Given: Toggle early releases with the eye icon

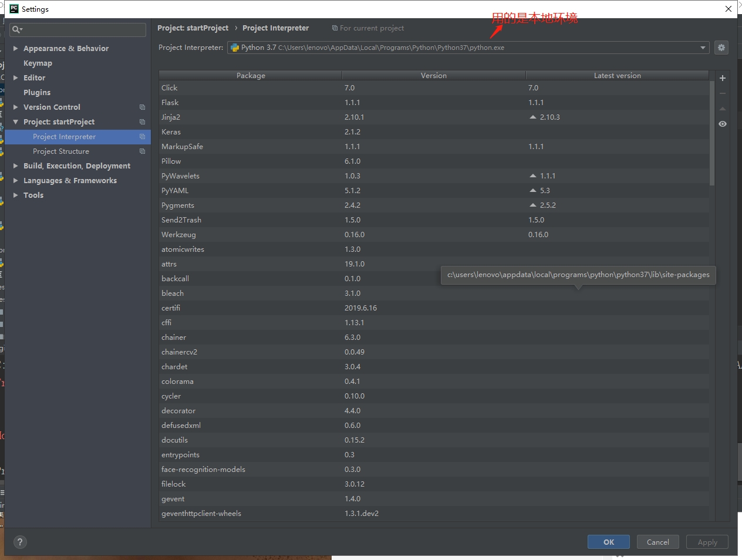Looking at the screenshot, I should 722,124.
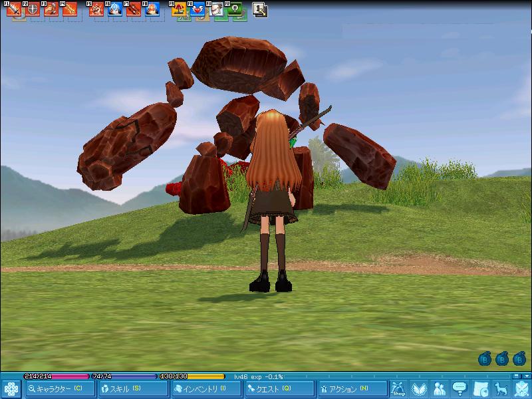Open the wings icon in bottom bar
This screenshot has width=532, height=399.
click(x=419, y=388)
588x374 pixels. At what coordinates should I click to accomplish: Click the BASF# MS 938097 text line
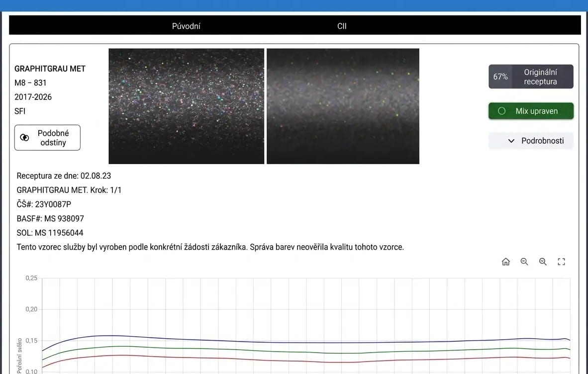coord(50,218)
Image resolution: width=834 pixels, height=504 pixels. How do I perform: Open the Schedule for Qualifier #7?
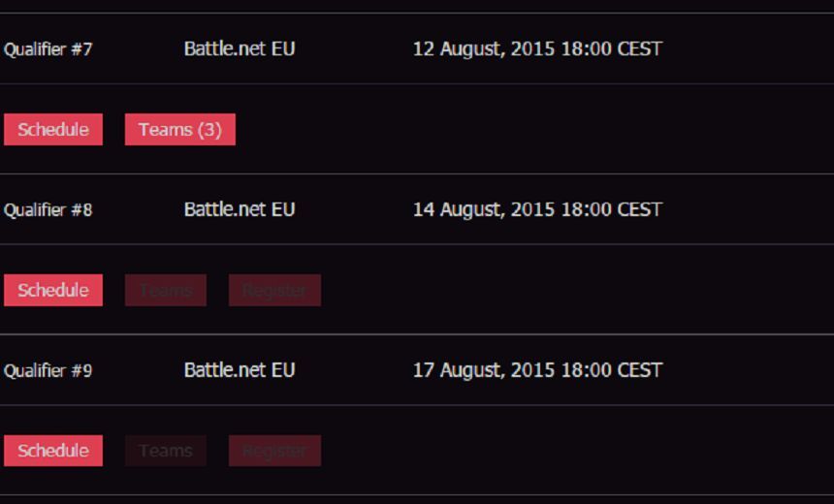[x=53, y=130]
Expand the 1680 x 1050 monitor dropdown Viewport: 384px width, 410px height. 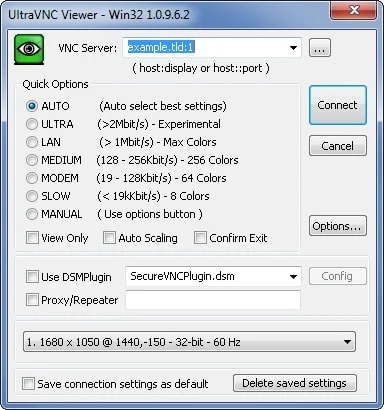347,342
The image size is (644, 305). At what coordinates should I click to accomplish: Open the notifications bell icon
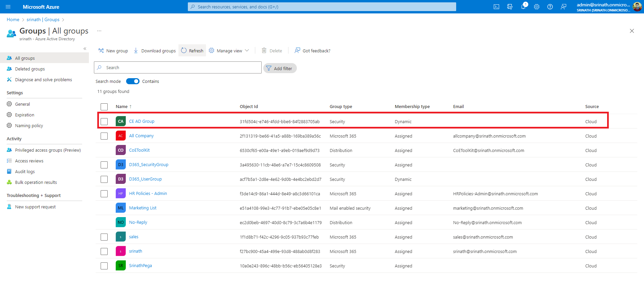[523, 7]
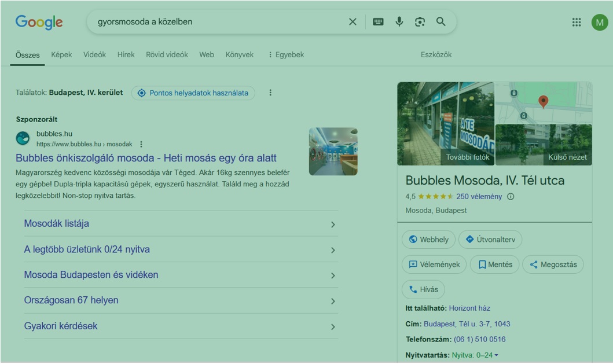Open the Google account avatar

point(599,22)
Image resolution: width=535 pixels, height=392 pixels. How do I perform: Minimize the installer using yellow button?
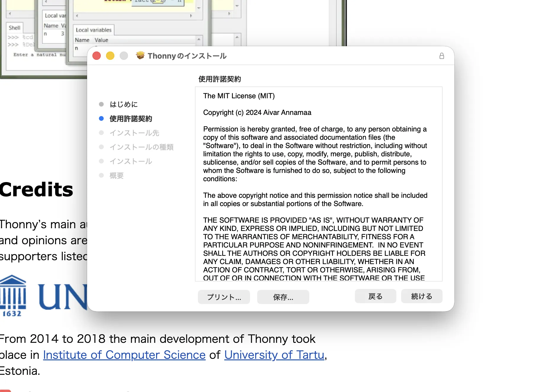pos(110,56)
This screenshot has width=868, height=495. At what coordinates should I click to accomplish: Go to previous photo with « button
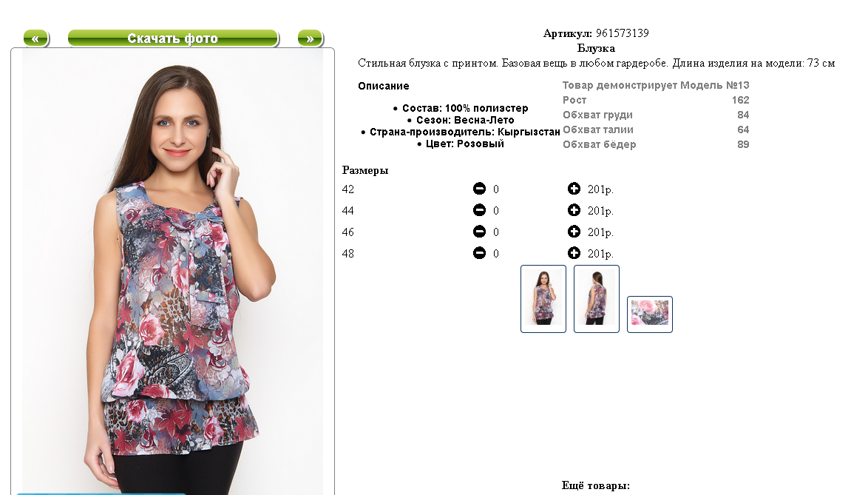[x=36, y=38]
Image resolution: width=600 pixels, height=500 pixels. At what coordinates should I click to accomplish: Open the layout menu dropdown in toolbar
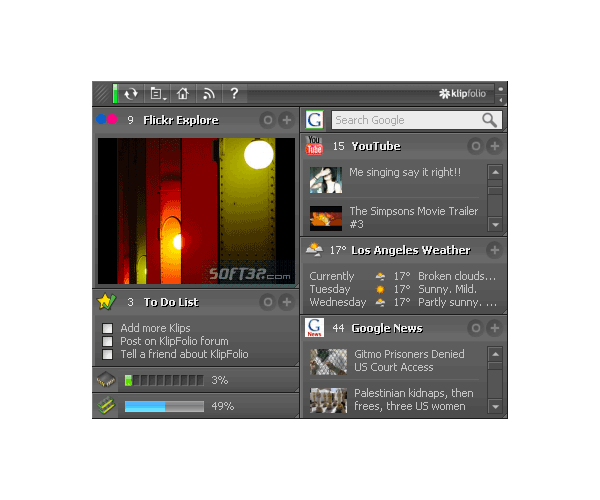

####

Leave out the pictures, and write out exactly the lines from the line containing "This screenshot has width=868, height=495." through the end of the records above.

> Problem solution
This screenshot has width=868, height=495. At what coordinates should I click to accomplish: Go to previous photo with « button
[x=36, y=38]
Image resolution: width=600 pixels, height=500 pixels. At what coordinates should I click to accomplish: Open the layout menu dropdown in toolbar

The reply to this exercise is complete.